Tampoco es estrictamente lingüístico, como algunos defensores a ultranza de la Real Academia Española ubican al problema. Como señaló Voloshinov (2009), el lenguaje es una arena de disputa y si históricamente el masculino funcionó como “neutro” universal, hoy ese signo se abre a las múltiples posibilidades identitarias de quienes hablan, toman la palabra, son visibilizados/as/es. Bajo esta concepción política, el lenguaje nunca existe por fuera de una comunidad en un momento histórico determinado y lleva las marcas de quien habla (de clase, de racialización, de género, de edad). Es una construcción dinámica, en permanente transformación y como tal va se va modificando al paso que las sociedades cambian. No se trata de imposiciones sino más bien de estructuras muy profundas que están haciendo tambalear las seguridades que nos sostenían. Por eso las resistencias. Por eso la incomodidad. Por eso, incluso, lo reactivo de algunas posiciones.

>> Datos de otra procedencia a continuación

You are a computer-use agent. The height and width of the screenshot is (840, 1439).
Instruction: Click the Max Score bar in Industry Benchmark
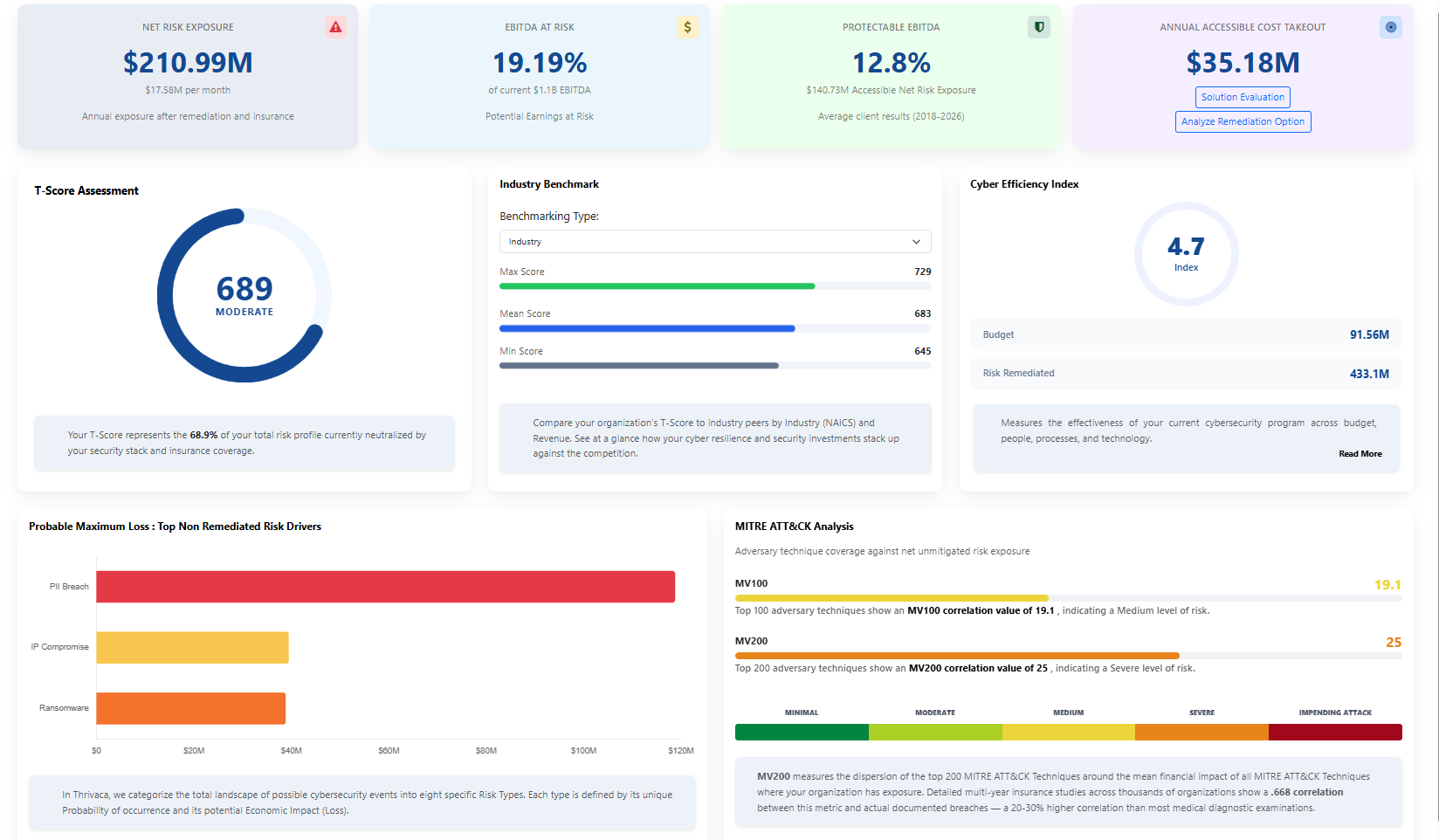click(657, 286)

El lenguaje reproduce y, al mismo tiempo, construye maneras de ver el mundo.
Históricamente esas maneras estaban montadas sobre la mirada de los varones. No solo las mujeres y las disidencias sexuales estaban ocultas en los relatos, en los libros de historia, en la producción científica, en la literatura y las artes, sino que el lenguaje mismo obturaba su presencia. Una porción de la humanidad nunca había sido nombrada. El largo proceso de visibilización de los sectores excluidos del lenguaje ha sido lento y ha pasado por diferentes etapas. El uso de la “e” como estrategia de inclusión de los colectivos de la diversidad sexual es solo una más de ellas e implica, simultáneamente, respeto por las identidades autopercibidas y nominación de algo que, hasta ahora, no tenía palabras. Marc Angenot (2010), habla de las condiciones de decibilidad de un discurso. Es decir, aquello que es posible decir en un momento histórico, político, ideológico determinado que permite que algo sea dicho. Sin dudas, la salida del ghetto de los feminismos y el ensanchamiento de sus fronteras rebosantes de jóvenes y adolescentes, sobre todo a partir de 2018 con la marea verde, inauguró un tiempo propicio, con nuevas sensibilidades que corrieron ese umbral de decibilidad permitiendo transformar el lenguaje para incluir a quienes no habían sido nunca nombrados. Fueron fundamentalmente les jóvenes quienes, espontáneamente, empezaron a usar lenguaje inclusivo y ya no lo abandonaron. Como un gran abrazo contenedor. Como una apuesta política. Como una certeza vital.